Chugach’s existing generation is aging and new generation is more efficient using substantially less fuel. Jointly building a new generation unit offers economies of scale that cannot be gained through individual utility efforts. Chugach is in the process of developing a gas-fired generation plant near its Anchorage headquarters and offered Alaska Electric and Energy Cooperative, Inc. (AEEC) and Municipal Light & Power (ML&P or AML&P) the opportunity to participate in the project in order to partially satisfy their power requirements. On February 18, 2008, the Board approved authorizing the Interim CEO to execute Memorandums of Understanding with AEEC and AML&P regarding joint development of
the South Central Alaska Power Project (SCAPP). In June 2008, AEEC elected to withdraw from further participation discussions and pursue its own generation project. On July 30, 2008, the Chugach Board of Directors authorized the CEO to sign the Participation, Operation and Maintenance (O&M) and Lease Agreements (Agreements) for SCAPP with AML&P. Chugach and AML&P signed these Agreements on August 28, 2008. On October 31, 2008, the SCAPP Participants Committee authorized Chugach to execute a gas turbine purchase agreement for the purchase of three gas turbines with an option for a fourth turbine, which is expected to close in the fourth quarter of 2008. Management anticipates expenditures of approximately $7 million for the remainder of 2008 and approximately $40 million in 2009 for this project. On August 5, 2008 Chugach and AML&P invited MEA to participate in SCAPP. Negotiations have been ongoing. MEA is currently evaluating an offer and a decision from MEA is expected by year end.

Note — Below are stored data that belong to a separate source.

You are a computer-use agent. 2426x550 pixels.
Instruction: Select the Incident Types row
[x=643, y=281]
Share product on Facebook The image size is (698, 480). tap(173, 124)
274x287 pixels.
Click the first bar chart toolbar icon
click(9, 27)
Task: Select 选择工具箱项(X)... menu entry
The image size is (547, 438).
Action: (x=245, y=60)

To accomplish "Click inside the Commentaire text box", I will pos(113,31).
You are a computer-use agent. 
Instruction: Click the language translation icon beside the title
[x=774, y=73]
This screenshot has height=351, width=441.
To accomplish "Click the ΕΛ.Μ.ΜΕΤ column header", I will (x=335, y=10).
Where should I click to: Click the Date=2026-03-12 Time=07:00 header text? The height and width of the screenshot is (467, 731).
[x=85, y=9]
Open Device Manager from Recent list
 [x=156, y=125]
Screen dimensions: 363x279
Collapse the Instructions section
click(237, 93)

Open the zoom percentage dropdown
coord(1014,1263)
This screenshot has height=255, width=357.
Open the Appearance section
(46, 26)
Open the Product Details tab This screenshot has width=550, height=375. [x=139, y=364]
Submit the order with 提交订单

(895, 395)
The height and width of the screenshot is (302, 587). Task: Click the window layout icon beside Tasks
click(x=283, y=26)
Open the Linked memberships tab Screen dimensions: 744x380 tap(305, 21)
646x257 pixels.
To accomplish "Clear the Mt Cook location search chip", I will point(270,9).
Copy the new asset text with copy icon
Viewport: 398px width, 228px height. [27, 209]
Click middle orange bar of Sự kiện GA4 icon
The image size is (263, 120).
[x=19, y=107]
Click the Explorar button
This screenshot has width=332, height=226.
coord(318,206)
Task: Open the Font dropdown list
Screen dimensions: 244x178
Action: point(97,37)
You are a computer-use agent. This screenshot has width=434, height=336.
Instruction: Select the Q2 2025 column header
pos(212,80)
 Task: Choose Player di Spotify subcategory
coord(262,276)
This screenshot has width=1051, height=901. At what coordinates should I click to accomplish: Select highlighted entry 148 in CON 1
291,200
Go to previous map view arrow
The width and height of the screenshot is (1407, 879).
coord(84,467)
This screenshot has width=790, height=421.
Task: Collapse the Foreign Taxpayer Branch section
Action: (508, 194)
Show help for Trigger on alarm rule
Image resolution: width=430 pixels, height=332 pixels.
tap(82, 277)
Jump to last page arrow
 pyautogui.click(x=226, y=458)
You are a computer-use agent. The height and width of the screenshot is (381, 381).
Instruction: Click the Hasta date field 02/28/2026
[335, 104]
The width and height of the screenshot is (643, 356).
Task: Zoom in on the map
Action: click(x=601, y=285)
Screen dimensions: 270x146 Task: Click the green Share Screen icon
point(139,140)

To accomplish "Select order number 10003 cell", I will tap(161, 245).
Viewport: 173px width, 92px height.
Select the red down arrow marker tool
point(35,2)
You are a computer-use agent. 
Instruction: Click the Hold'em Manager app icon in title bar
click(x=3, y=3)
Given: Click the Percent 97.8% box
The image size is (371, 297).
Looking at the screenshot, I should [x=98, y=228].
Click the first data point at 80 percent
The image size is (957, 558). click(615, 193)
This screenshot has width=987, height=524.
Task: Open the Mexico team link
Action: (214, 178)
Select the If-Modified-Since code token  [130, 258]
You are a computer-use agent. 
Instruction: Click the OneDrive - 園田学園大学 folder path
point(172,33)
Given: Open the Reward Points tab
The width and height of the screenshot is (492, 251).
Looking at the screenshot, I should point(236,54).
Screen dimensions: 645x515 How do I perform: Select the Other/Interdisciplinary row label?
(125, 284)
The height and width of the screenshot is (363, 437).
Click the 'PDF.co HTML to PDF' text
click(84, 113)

Discussions between Chugach and AML&P regarding potential new organizational structures will continue into the fourth quarter of 2008.
During 2008, Chugach evaluated several options concerning refinancing the 2011 and 2012 long term debt maturities as well as establishing a three to five year interim financing vehicle to finance capital expansion, redeem variable rate debt and fund other operations. The current state of the credit markets may effect the terms and conditions of future borrowings. Approval to establish a Commercial Paper borrowing program was given by the Chugach Board of Directors in June 2008. The foundation of the financing program is a $300 million Unsecured Credit Agreement between National Rural Utilities Financing Corporation (N.R.U.C.F.C), KeyBank, CoBank and US Bank. This facility will be used to “back stop” Chugach’s issuance of Commercial Paper in the event the Commercial Paper market experiences a downturn. The credit agreement was executed on October 10, 2008. Chugach expects to begin issuing short term Commercial Paper in December, 2008.
Chugach will continue to monitor the public and private financing markets in order to determine the best financing alternative to convert Commercial Paper balances to long term debt in 2010 and to refinance the 2011 and 2012 Series A bonds.
ENVIRONMENTAL MATTERS
Compliance with Environmental Standards
The Clean Air Act and Environmental Protection Agency (EPA) regulations under the act (the “Clean Air Act”) establish ambient air quality standards and limit the emission of many air pollutants. Some Clean Air Act programs that regulate electric utilities, notably the Title IV “acid rain” requirements, do not apply to facilities located in Alaska. The EPA’s anticipated regulations to limit mercury emissions from fossil-fired steam-electric generating facilities are not expected to materially impact Chugach because our thermal power plants burn exclusively natural gas.
New Clean Air Act regulations impacting electric utilities may result from future events or may result from new regulatory programs that may be established to address problems such as global warming. While we cannot predict whether any new regulation would occur or its limitation, it is possible that new laws or regulations could increase our capital and operating costs. We have obtained or applied for all Clean Air Act permits currently required for the operation of our generating facilities.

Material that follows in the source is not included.